I took the plunge anyway and was glad that I did. We were a mixed group. One young woman was writing poetry; something I’d never read. A young fellow was doing a “graphic novel,” the first time I heard that term. A middle-aged woman was writing a romance. Another writer was penning inspirational pieces for children. And I was attempting a mystery. We liked each other and had lots of fun. The romance novelist wanted me to put sex into my mystery and I wanted more mystery in her book.
I appreciated the give-and-take, support, and criticism of peers. Their perspectives helped improve my work. And accountability was useful. On a regular basis I had to provide a chapter for others to read. When I had trouble motivating myself to write some weeks, I felt the compelling priority of producing something for colleagues.
The greatest benefit was psychological. Writing is solitary work, sometimes devastatingly so. Often I sit in front of a blank computer screen or blank page and wonder: “Why? Why am I doing this? Why do I bother? Everything worth saying or writing has been said or written before and more eloquently or elegantly than I ever could. What’s the point?”
Because of the writers’ group, however, even though I was still alone in my study, I no longer felt isolated. I thought about Sarah and Brent, Ann and Mary. I knew that they faced similar monumental challenges. And they cared about my work and about me too. That encouraged me to plug away and keep going.

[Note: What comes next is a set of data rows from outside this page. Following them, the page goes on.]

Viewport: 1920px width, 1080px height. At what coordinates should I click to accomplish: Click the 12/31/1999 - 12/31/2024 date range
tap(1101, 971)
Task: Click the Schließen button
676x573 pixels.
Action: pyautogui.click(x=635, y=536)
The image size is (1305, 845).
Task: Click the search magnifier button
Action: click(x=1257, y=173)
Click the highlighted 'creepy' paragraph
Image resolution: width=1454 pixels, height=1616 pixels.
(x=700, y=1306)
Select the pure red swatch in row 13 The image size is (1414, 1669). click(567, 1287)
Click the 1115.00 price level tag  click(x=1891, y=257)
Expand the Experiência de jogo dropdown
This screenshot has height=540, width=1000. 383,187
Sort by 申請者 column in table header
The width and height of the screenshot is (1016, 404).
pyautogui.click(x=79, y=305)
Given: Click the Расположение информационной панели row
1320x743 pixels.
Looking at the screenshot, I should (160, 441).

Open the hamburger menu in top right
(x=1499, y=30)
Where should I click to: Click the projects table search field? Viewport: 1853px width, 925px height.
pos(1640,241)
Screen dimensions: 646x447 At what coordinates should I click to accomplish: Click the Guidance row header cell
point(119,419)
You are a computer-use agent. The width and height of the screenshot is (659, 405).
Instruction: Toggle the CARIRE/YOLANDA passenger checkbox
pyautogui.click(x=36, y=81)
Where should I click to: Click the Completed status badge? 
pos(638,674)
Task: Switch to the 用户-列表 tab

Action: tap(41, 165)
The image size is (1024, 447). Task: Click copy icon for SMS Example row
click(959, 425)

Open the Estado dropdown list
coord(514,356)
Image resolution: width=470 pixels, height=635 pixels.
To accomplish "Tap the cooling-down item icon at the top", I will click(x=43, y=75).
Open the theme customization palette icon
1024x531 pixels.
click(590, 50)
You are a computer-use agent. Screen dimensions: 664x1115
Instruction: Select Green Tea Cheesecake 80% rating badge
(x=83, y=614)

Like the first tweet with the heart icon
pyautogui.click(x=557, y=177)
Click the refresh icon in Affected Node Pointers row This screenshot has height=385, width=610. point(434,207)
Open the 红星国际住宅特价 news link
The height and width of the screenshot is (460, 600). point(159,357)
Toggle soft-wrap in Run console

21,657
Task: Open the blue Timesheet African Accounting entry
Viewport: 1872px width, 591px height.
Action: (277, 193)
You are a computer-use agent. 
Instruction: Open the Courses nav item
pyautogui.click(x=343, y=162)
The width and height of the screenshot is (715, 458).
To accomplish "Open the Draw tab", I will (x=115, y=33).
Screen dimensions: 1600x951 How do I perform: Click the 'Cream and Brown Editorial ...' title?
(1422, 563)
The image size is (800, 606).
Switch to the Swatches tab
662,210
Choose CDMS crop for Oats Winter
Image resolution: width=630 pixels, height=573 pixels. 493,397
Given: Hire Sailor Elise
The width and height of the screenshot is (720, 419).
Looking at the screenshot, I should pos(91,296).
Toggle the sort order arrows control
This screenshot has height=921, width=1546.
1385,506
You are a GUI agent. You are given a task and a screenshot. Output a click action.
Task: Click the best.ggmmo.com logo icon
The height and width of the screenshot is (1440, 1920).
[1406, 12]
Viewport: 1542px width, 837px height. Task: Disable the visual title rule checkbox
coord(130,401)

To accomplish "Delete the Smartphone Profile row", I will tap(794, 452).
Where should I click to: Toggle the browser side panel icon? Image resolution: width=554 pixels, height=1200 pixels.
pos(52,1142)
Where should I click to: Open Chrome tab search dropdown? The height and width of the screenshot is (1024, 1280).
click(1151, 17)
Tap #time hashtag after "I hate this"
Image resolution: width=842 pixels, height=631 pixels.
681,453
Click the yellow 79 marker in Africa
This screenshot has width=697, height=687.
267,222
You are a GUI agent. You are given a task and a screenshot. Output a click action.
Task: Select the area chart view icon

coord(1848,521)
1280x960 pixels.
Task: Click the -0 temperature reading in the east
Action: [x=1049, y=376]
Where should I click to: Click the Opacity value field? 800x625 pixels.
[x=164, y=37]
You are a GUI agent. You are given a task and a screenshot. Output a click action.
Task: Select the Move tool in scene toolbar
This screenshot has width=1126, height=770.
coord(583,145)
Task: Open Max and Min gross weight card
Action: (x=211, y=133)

It’s no coincidence that within a year or two, I finished a book. (Not the mystery; that has still not seen the light of day.)
A similar dynamic happened in my spiritual life. I have tried since I was a child to be prayerful. A lot of efforts were hit-and-miss. It’s easier to pray when there’s a lively sense of God’s presence, when scriptures “sing,” when prayers are answered sooner rather than later. It is not so easy when God seems absent, scriptures are dry, or the only prayer that rings true is “How long, O Lord, how long?” Alone in my prayer corner, I do not always know how to persist.
Over a decade ago, I became an oblate at a Benedictine abbey. I had been regularly going on retreat there for years. Eventually, I felt a call to firm up my commitment. I took a vow to live out Benedictine values and priorities as best I could in daily life, work, family, and ministry. I am accountable to my brother monks for how I do.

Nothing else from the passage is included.